Dr. Nicholas Cannady is an Assistant Research Scientist at the University of Maryland, Baltimore County working at NASA GSFC as a member of the Center for Research and Exploration in Space Science and Technology (CRESST-II). His research has centered on the instrumentation to acquire, the simulation of, and the reconstruction of gamma-ray and cosmic-ray data in the MeV–TeV range. In his graduate work at Louisiana State University in the CALET collaboration, Dr. Cannady defined the separation photon primaries from charged galactic cosmic rays (GCRs), characterized the instrument response to those events, and analyzed the signals from transient and persistent astrophysical sources. He has experience with leveraging High-Performance Computer (HPC) resources for large-scale simulations, low-level data handling and processing, and getting his hands dirty with detector construction and testing in the lab.
Since coming to GSFC, Dr. Cannady has continued and expanded his work on CALET to include analysis of cosmic-ray electrons at the highest energies and ultra-heavy nuclei beyond iron. Drawing on his experience with the LSU SuperMike-II HPC cluster, he uses the NCCS ADAPT cluster at GSFC to carry out high-statistics simulations of particles interacting in the CALET calorimeter at GeV–TeV energies.
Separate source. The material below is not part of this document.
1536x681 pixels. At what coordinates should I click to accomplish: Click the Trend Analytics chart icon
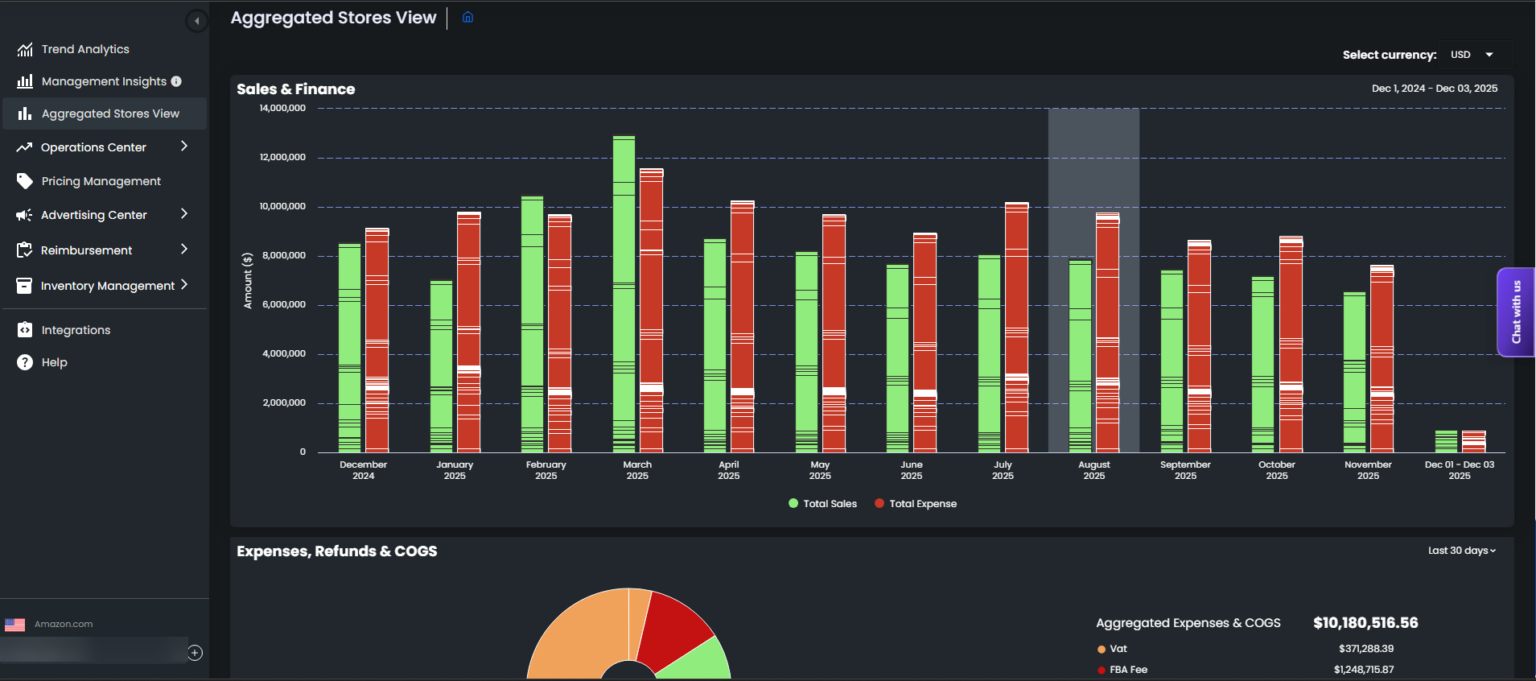[25, 49]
In addition to his work on CALET, Dr. Cannady has joined various teams contributing to future cosmic-ray and gamma-ray missions. He is the UMBC PI for the TIGERISS project, selected in 2022 for the NASA Astrophysics Pioneers program, for which he leads Cherenkov detector development and the Science and Mission Operations Center planning and implementation. TIGERISS will be installed on the International Space Station and measure the abundances of GCR nuclei from boron to beyond lead. Dr. Cannady is a member of the AMEGO team, contributing to the ComPair balloon-borne prototype and the proposed AMEGO-X MIDEX-class mission, leading the development of the Anti-Coincidence detectors for both. In working with the ComPair CdZnTe calorimeter subsystem team, he also works towards the reconstruction algorithms of GECCO, a proposed medium-energy gamma-ray mission using a combined coded-mask and Compton telescope imaging technique.